HANNITY & COLMES had a major fall off in audience from its Bill O’Reilly lead-in this week, but had a very strong performance on Tuesday – its one bright spot. The program is off over 125,000 viewers from the week before – a consequence of viewership of television being ‘way down this week. LKL did well on Monday with his interview with presidential candidate Mike Huckabee and also did well on Wednesday, but had no joy with another Christmas program on Friday. The strong nights for LKL allowed the program to be one of the few to be basically equal in its performance in comparison to the week prior. Dan Abrams being on four days over five had extremely low numbers with a disaster outing on Monday.

10PM: ^
Fox News: 293,000
CNN: 217,000
MSNBC: 192,000

GRETA didn’t have as drastic a fall off, and actually gained audience from her lead-in at 9PM on Fox News. As typical, her lowest night was Friday down 82,000 viewers from Thursday’s performance. AC360 had an odd week. Monday was its strongest night, losing very little audience from its lead-in of LKL. However, Tuesday, the 11PM repeat actually beat the 10PM first run – I’ve never seen that happen…Wednesday was back to normal with the 10PM hour topping the 11PM repeat by 100,000 viewers, but slipped substantially Thursday and had another dismal Friday. MSNBC’s high point was Friday where its “docblock” beat both GRETA and 360. MSNBC with its investigations/doc block had a very up and down week, but Friday’s #1 ranking for the time period is out of the ordinary.

So there you have it.
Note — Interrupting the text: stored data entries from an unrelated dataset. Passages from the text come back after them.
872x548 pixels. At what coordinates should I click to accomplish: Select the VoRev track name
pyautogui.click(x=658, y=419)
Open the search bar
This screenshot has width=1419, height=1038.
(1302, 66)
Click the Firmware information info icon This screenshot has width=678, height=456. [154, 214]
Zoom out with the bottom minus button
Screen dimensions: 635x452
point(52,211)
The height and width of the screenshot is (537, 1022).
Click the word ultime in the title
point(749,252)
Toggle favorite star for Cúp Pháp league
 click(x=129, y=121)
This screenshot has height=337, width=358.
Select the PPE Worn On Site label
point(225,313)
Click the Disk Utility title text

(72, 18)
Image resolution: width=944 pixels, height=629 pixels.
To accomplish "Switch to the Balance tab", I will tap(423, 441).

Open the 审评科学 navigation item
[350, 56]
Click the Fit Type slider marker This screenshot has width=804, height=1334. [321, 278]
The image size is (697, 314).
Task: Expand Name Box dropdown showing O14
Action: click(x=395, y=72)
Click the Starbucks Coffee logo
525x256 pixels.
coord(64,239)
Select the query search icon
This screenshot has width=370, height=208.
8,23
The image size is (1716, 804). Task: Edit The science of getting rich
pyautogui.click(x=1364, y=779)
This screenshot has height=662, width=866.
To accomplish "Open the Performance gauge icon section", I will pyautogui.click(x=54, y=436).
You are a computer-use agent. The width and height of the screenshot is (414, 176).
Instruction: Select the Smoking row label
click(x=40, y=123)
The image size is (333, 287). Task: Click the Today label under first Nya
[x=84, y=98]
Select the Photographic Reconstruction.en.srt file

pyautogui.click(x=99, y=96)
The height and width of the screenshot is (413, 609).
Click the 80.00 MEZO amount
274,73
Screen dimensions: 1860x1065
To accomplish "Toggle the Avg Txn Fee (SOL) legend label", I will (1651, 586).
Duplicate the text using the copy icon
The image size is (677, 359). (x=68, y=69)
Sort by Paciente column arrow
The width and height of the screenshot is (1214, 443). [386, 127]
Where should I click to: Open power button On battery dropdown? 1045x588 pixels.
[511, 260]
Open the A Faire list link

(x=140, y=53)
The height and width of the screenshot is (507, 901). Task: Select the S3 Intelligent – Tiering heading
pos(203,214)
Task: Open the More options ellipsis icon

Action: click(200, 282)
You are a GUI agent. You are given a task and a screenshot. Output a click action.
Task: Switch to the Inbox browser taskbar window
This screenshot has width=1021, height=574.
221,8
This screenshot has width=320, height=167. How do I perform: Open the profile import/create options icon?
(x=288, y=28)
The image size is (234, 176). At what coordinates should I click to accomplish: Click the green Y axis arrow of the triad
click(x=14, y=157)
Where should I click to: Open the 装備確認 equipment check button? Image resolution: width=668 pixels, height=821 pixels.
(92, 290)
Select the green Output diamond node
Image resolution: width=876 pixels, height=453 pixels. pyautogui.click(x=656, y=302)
Don’t expect much for the holidays; look for politics to hopefully bring everyone’s performance back in January. Let’s also hope the interviews Jon Klein has done saying he sees Campbell Brown improving 8PM with her start in February and targeting 360 to beat GRETA in 2008 get the support they need to do what Mr. Klein is predicting. To be fair, Rick Sanchez has done an admirable job in “holding down the fort” at 8PM. 360 will have to pour it on when viewership increases in Jan/Feb 2008 to take control of momentum in 2008 at 10PM.

See you next week – and let me know if you have any questions. And yes, the broadcast nets really fell last week too in audience delivery…it’s the holidays.

And happy holidays to all!

Ratings Guru

*4 day average applied to 5 days; Dan Abrams only airs 4 days.
^Courtesy, Nielsen Media Research; Adults 25-54 LIVE+SAME DAY (LS) Fast Track Nationals.

2 comments:

Anonymous said...

I think it is very possible for 360 to top Greta
in 2008. I think the Peterson case is keeping
Greta in front right now. I also looking forward
to Campbell Brown's program.They seem to be
thinking out of the box for this one to bring
something different for the hour.Rick has been
doing a good job holding down the fort.2008
should be an interesting year for CNN. I have
noticed some political decorations on the set
out of New York. Since Jan 2008 will be big
and politics CNN should pull in some decent
ratings.

Anonymous said...

If AC360 gets the right resources along with promotion and advertising, it has a very good shot at beating GRETA, particularly with it being an election year. CNN has been positioning themselves as the "election coverage channel."

The same holds true for Campbell Brown. She has the chance to be a strong second with resources and promotion and advertising (P&A). It is a mountain to climb to try to beat Bill O'Reilly - he has so much audience 55+ (CNN doesn't skew so old) that it will be nearly impossible to take the 8PM hour. The 10PM is an entirely different story.

And with the events this AM, I am sure journalists are scrambling to get back to their broadcasts. We may see a real upswing tonight in Cable news viewership as well as network.

And sorry, yes, I do know how to spell admirable - I asked my blogger bosses to correct it!